▶ TASK GOAL: The answer is the number of lines in the data that contain the word "settings"; give it alone.

▶ DATA SUPPLIED:
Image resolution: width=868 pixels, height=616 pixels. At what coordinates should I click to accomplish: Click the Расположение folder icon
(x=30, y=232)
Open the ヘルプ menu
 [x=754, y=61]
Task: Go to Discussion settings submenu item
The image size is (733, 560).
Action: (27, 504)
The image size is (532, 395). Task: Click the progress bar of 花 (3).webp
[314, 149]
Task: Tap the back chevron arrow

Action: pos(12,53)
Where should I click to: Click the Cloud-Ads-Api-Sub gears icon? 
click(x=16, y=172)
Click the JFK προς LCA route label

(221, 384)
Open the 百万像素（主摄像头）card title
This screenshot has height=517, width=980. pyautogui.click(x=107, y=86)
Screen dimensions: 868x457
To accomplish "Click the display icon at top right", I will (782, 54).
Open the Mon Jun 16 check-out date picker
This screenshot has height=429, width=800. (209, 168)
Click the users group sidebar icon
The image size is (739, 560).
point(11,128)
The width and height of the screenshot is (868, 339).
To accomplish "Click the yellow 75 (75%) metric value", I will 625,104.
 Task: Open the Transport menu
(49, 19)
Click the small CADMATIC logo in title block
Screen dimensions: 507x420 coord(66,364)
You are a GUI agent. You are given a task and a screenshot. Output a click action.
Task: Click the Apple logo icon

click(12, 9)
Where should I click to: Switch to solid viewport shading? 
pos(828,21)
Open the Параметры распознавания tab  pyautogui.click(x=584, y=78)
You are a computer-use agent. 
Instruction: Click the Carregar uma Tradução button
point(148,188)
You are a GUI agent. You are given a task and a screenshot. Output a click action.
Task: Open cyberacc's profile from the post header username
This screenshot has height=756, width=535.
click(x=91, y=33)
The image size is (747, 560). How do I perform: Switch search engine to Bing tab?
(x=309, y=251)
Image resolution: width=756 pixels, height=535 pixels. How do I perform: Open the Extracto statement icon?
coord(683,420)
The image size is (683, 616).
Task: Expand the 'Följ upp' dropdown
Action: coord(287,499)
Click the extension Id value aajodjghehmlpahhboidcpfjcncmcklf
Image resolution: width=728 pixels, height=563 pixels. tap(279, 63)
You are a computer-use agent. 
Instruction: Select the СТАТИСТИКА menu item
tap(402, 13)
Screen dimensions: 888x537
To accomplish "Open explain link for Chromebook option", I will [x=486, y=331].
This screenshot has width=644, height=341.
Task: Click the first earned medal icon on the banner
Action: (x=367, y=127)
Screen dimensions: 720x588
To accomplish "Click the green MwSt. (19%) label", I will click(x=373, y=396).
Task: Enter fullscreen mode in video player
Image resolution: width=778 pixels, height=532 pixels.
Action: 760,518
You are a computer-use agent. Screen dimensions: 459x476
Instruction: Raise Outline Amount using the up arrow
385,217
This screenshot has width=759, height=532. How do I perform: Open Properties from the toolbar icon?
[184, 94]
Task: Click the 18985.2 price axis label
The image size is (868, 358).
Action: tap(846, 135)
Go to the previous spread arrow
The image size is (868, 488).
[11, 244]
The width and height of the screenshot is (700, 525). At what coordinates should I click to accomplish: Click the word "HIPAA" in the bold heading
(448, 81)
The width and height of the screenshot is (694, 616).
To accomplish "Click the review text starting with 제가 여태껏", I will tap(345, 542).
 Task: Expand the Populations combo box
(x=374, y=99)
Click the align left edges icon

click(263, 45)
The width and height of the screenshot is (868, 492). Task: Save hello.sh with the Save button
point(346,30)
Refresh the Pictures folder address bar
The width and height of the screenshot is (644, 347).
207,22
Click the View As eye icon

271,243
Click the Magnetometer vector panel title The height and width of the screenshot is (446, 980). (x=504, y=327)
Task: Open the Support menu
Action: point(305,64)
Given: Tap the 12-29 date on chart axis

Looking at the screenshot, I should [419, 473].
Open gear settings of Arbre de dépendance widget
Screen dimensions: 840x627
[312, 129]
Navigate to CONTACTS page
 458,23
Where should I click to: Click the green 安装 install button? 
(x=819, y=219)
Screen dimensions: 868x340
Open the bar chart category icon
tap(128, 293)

▶ ANSWER BOX: 2